▶ _BRIEF_
Return, word for word, the lines of the listing below from the one with "Given: Click the Every day(s) number field" through the one with "Screen dimensions: 1347x694", and no other lines.

▶ _DATA RECORDS_
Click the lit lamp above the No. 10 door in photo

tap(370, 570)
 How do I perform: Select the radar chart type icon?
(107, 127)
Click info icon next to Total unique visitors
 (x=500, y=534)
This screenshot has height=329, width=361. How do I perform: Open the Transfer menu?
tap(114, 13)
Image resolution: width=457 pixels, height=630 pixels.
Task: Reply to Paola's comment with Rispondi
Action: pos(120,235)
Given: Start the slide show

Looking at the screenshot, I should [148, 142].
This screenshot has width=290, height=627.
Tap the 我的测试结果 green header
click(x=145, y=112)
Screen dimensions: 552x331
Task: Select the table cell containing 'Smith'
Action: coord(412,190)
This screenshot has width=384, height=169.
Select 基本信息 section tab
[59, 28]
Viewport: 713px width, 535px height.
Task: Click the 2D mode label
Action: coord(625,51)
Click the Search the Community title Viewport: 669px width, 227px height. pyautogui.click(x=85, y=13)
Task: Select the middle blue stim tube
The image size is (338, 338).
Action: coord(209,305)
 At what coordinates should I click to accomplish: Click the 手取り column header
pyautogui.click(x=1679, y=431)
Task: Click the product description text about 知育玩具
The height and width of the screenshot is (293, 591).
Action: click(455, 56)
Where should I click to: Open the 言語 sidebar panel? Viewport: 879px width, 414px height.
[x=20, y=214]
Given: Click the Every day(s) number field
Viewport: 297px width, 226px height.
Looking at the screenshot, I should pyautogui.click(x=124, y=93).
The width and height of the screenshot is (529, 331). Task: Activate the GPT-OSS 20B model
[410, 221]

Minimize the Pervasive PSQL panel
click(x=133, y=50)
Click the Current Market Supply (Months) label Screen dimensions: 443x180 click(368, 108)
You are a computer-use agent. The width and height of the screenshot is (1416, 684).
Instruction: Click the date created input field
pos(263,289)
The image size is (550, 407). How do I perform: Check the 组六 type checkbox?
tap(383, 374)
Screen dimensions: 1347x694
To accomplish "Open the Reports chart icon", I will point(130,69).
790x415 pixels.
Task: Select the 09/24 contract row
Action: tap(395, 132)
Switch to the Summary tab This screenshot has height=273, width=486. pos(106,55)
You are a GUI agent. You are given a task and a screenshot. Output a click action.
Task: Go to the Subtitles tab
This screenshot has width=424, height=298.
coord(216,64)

▶ _RESPONSE AREA_
Given: Click the Every day(s) number field
Viewport: 297px width, 226px height.
Looking at the screenshot, I should pyautogui.click(x=124, y=93).
The width and height of the screenshot is (529, 331). Task: Activate the GPT-OSS 20B model
[410, 221]

Minimize the Pervasive PSQL panel
click(x=133, y=50)
Click the Current Market Supply (Months) label Screen dimensions: 443x180 click(368, 108)
You are a computer-use agent. The width and height of the screenshot is (1416, 684).
Instruction: Click the date created input field
pos(263,289)
The image size is (550, 407). How do I perform: Check the 组六 type checkbox?
tap(383, 374)
Screen dimensions: 1347x694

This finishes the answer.